Find each line in the records below that contains the string "image", matching case exactly, and copy those lines.
::::::::::
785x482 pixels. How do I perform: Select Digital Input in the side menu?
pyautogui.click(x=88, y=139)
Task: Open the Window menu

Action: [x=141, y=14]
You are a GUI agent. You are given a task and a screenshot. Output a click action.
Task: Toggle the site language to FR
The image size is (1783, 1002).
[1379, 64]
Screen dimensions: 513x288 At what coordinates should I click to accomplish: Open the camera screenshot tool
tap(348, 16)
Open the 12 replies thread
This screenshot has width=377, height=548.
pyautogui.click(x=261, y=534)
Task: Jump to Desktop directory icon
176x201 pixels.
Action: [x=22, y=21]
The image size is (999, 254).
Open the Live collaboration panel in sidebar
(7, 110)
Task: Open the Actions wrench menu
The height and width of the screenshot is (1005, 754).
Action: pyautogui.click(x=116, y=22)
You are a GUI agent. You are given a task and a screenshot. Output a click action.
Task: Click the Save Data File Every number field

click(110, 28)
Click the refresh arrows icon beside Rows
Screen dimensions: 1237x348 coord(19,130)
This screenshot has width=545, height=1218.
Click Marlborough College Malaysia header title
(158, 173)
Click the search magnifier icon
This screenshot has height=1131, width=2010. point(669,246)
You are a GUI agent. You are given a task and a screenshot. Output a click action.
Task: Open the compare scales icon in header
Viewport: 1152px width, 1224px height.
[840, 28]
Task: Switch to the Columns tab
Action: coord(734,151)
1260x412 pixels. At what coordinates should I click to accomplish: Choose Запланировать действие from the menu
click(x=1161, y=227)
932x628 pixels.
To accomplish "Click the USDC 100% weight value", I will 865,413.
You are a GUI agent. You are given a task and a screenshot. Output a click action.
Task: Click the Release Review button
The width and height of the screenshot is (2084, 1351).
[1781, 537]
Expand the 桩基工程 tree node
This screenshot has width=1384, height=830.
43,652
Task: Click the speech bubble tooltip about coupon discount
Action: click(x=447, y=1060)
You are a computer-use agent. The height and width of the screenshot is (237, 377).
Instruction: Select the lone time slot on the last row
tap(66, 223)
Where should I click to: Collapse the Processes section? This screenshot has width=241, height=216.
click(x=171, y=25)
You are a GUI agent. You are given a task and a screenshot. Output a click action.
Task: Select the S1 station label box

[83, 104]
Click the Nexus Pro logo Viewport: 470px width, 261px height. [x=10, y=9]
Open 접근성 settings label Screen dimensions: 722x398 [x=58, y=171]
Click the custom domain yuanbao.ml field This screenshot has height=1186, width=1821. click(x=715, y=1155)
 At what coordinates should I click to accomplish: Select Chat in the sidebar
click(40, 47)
::::::::::
▶ _Response for this exercise_
The image size is (1783, 1002).
The image size is (999, 254).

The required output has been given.